Induction of protective immunity to RM‐1 prostate cancer cells with ALVAC‐IL‐2/IL‐12/TNF‐α combination therapy

Human prostate cancers characteristically express low levels of major histocompatibility complex (MHC) Class I, which makes it challenging to induce protective antitumor responses involving T cells. Here we demonstrate that a whole cell tumor vaccine can induce protective T cell immunity to a low MHC Class I‐expressing mouse prostate cancer cell line, RM‐1. ALVAC recombinant canarypox viruses encoding interleukin‐2, interleukin‐12 and tumor necrosis factor‐α were used to create therapeutic vaccines in 2 different ways. The RM‐1 cells were pre‐infected in vitro with the viruses prior to injection (pre‐infection vaccine) or the RM‐1 cells were injected alone, followed by the viruses (separate injection vaccine).
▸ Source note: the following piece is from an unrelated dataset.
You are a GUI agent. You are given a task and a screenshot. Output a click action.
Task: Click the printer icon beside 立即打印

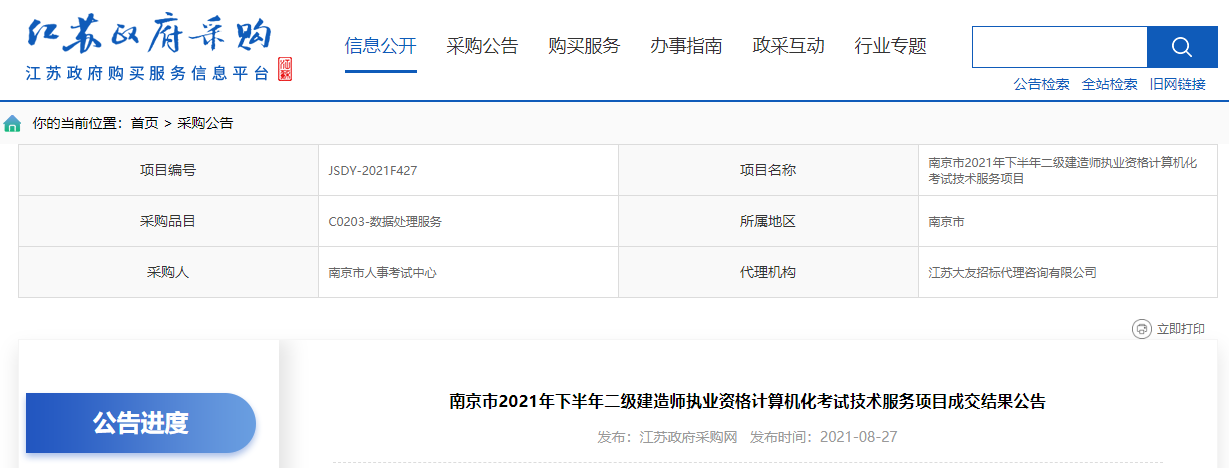1141,329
The vaccines were each tested subcutaneously or intradermally. The pre‐infection vaccine resulted in 100% clearance of primary tumors, whereas intradermal delivery of the separate injection vaccine cleared 40–60% of primary tumors. Despite the highly efficient primary tumor clearance by the pre‐infection vaccine, only the separate injection vaccine generated protection upon rechallenge. Tumor‐free survival induced by the separate injection vaccine required natural killer (NK) cells, CD4 + , and CD8 + T cells. None of these cells alone were sufficient to induce tumor‐free survival to the primary challenge, demonstrating an important cooperativity between NK cells and T cells. Secondary clearance of tumors also required NK and CD8 + T cells, but not CD4 + T cells. We report for the first time the generation of T cell immunity to the RM‐1 prostate cancer cell line, demonstrating that it is possible to generate protective T cell immunity to a MHC I‐low expressing tumor. © 2006 Wiley‐Liss, Inc.